I ask into the room, “What does my depression feel like? What is it? What are you?”

In answer, I feel a presence come into the room from all sides, slowly, quietly crawling up walls that I hadn’t even known was there. It is like a film clinging to these walls, everywhere but nowhere. It is dark gray and gritty, slowly turning this room into something that feels like a dungeon. I reach out to touch one of the walls, but I pull back immediately. It feels wrong — my fingers are too sensitive to its touch.

I am reminded of a problem I have in real life… an aversion to terracotta. I am repulsed by touching anything that feels like terracotta. I hate touching flowerpots. I have a hard time holding chalk. It sends a shiver through my whole body. I have this strange fear that it will creep under my fingernails.

The feel of the walls in this dungeon image is similar: a creeping, cringing feeling.

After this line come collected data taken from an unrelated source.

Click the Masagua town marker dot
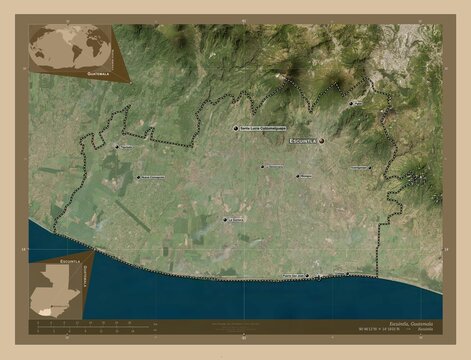The image size is (471, 360). point(298,176)
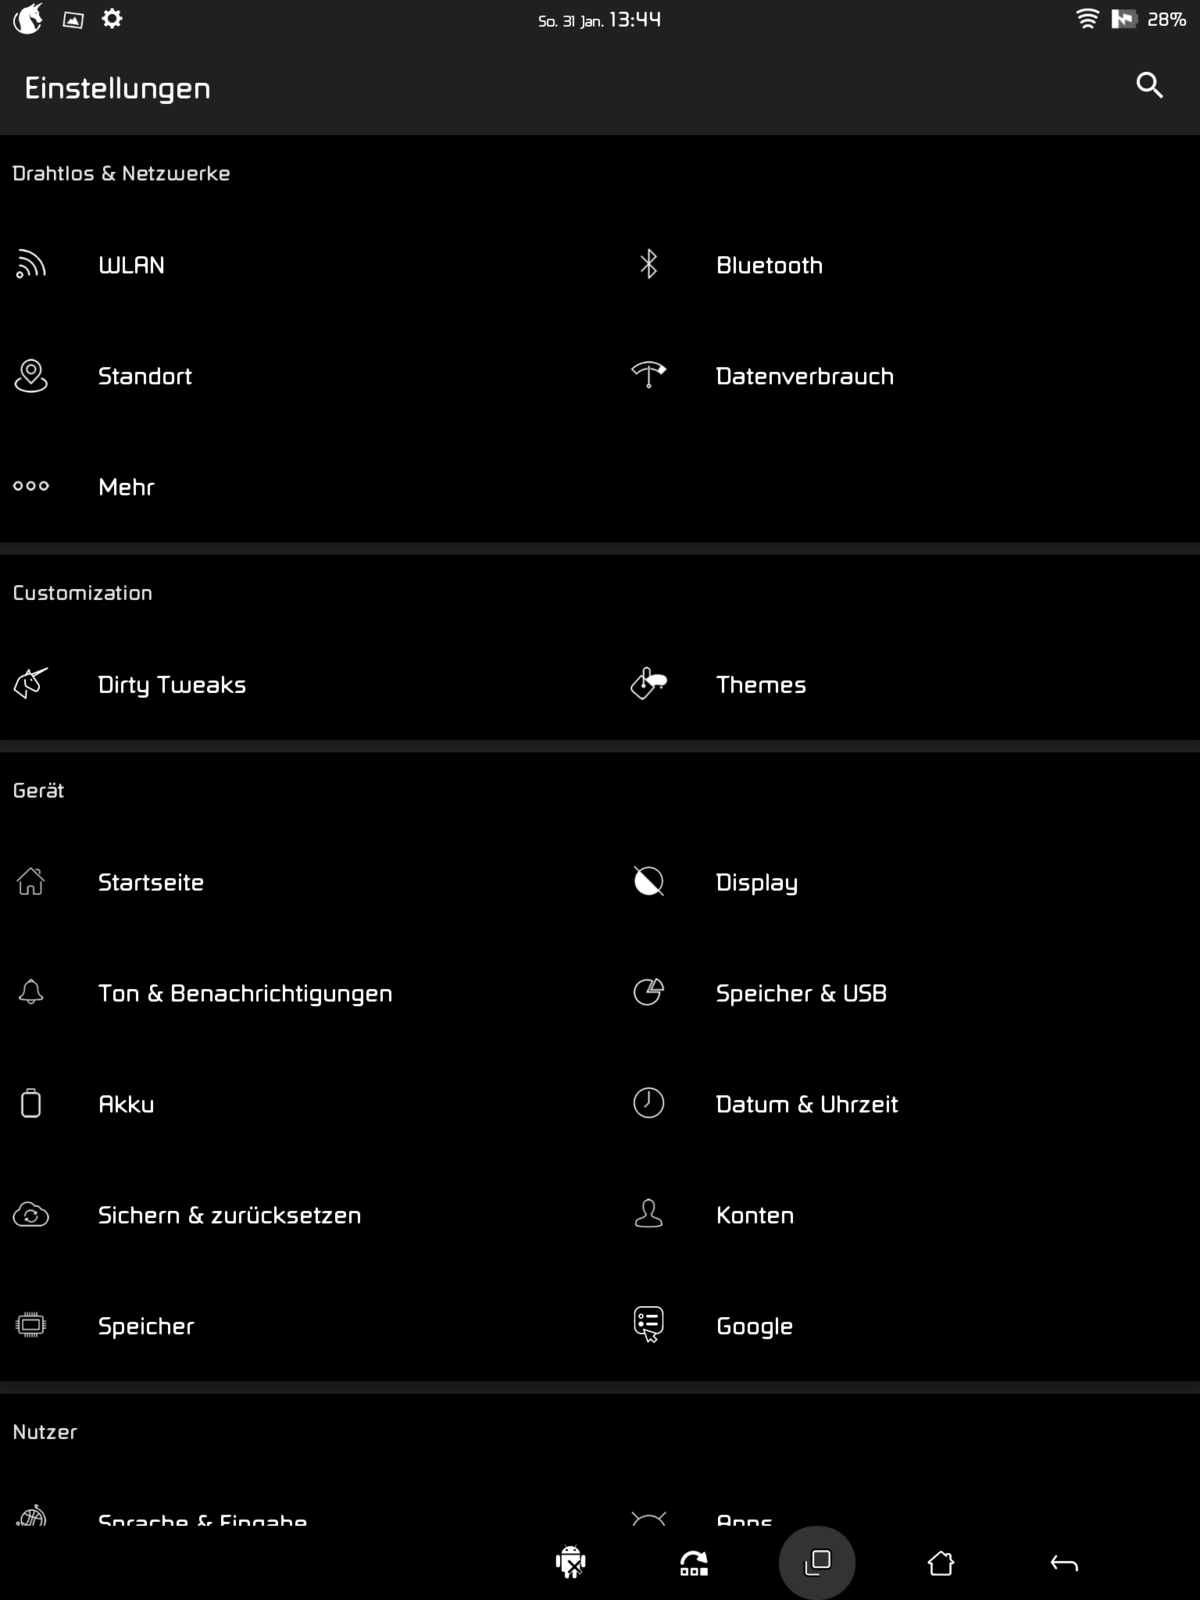Open Ton & Benachrichtigungen settings

pos(245,993)
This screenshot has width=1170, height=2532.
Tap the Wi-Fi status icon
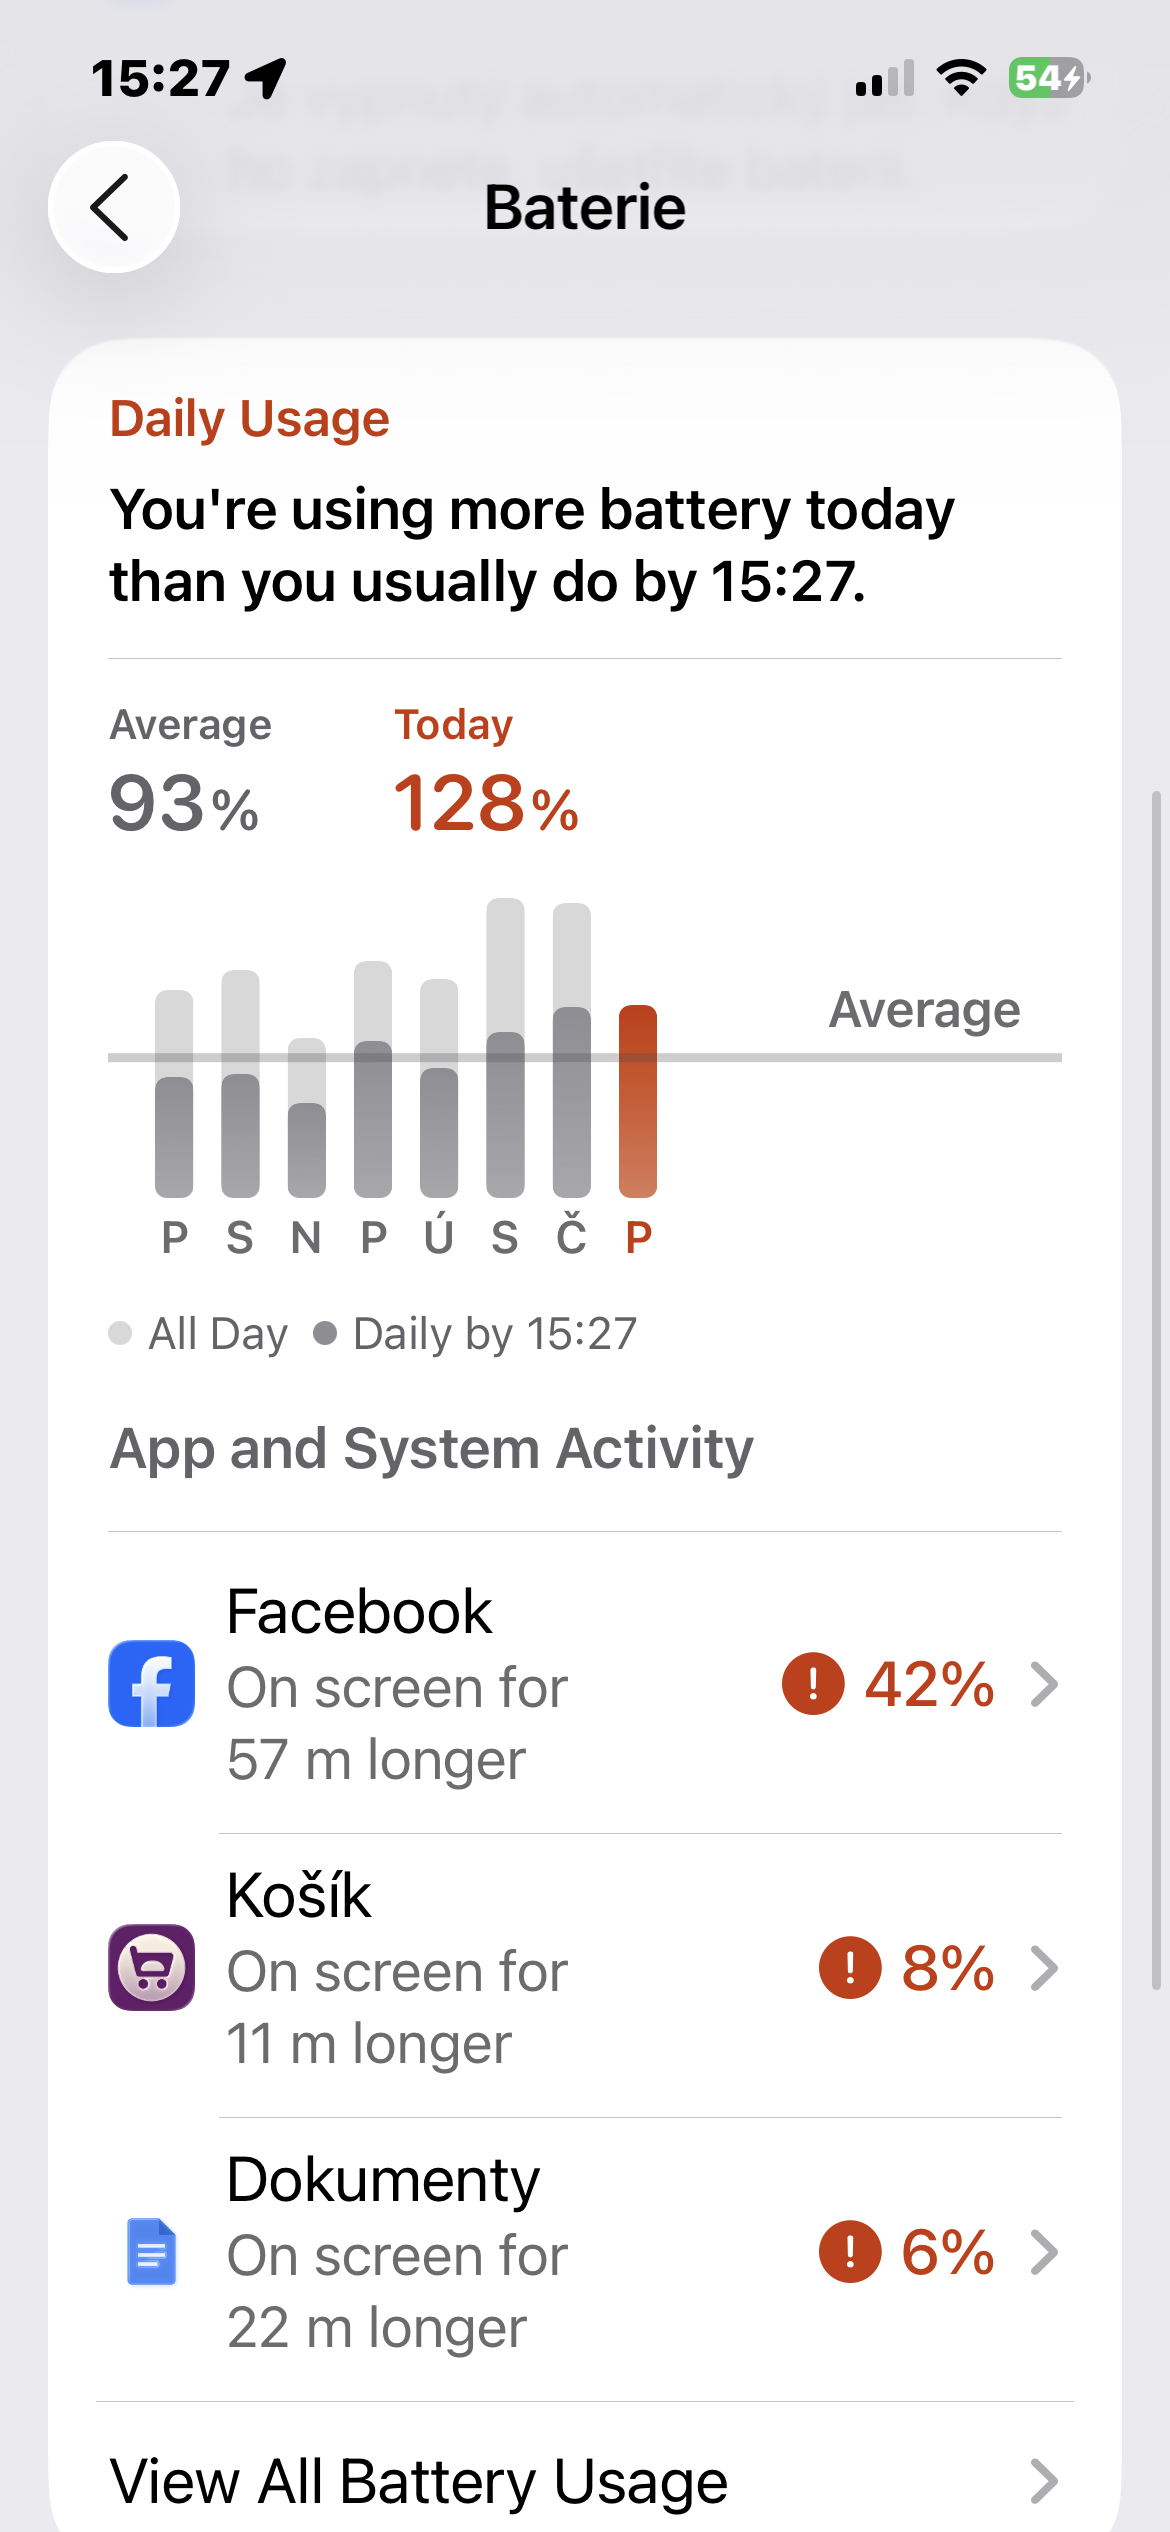click(961, 77)
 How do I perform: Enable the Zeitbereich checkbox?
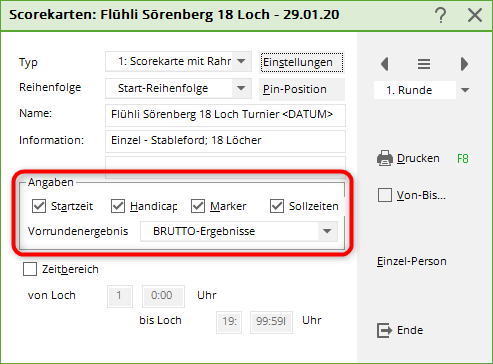pos(30,269)
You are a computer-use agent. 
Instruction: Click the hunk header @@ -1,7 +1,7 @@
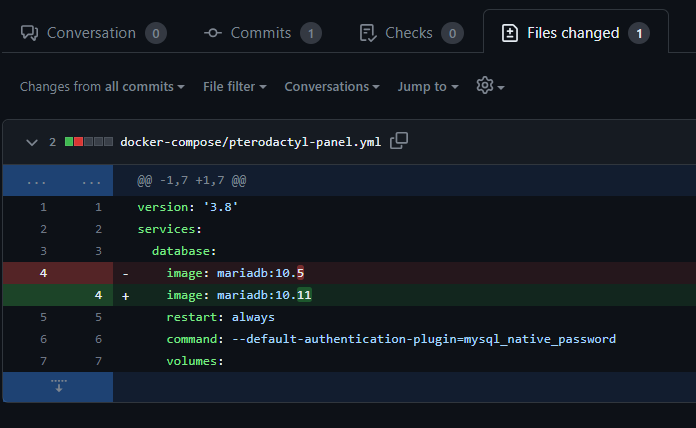pos(192,181)
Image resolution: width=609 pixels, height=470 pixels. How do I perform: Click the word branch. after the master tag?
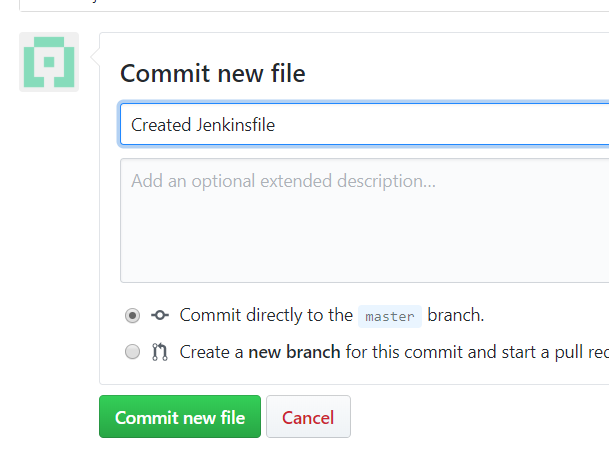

I pull my hand away. I sit back down and remind myself of the candle in the center. It is still there. I feel alone here, but on one level I know I am not. This candle represents my relationship with God, my relationship with other people, my relationship with my true self. My depression is a film that covers everything, but it is not I. I look up and see that the walls are darker the further away they are… the candle’s light doesn’t quite reach them. I instinctively know that this is because the walls are not real.

The film of depression makes its own wall… it’s a chimera. Beyond it is not an impenetrable barrier, but rather an open field. A field filled with light, the same light that shines from this unquenchable candle. One day soon, I will see that field.

One day soon, I will get up the nerve to poke through the flypaper mirage.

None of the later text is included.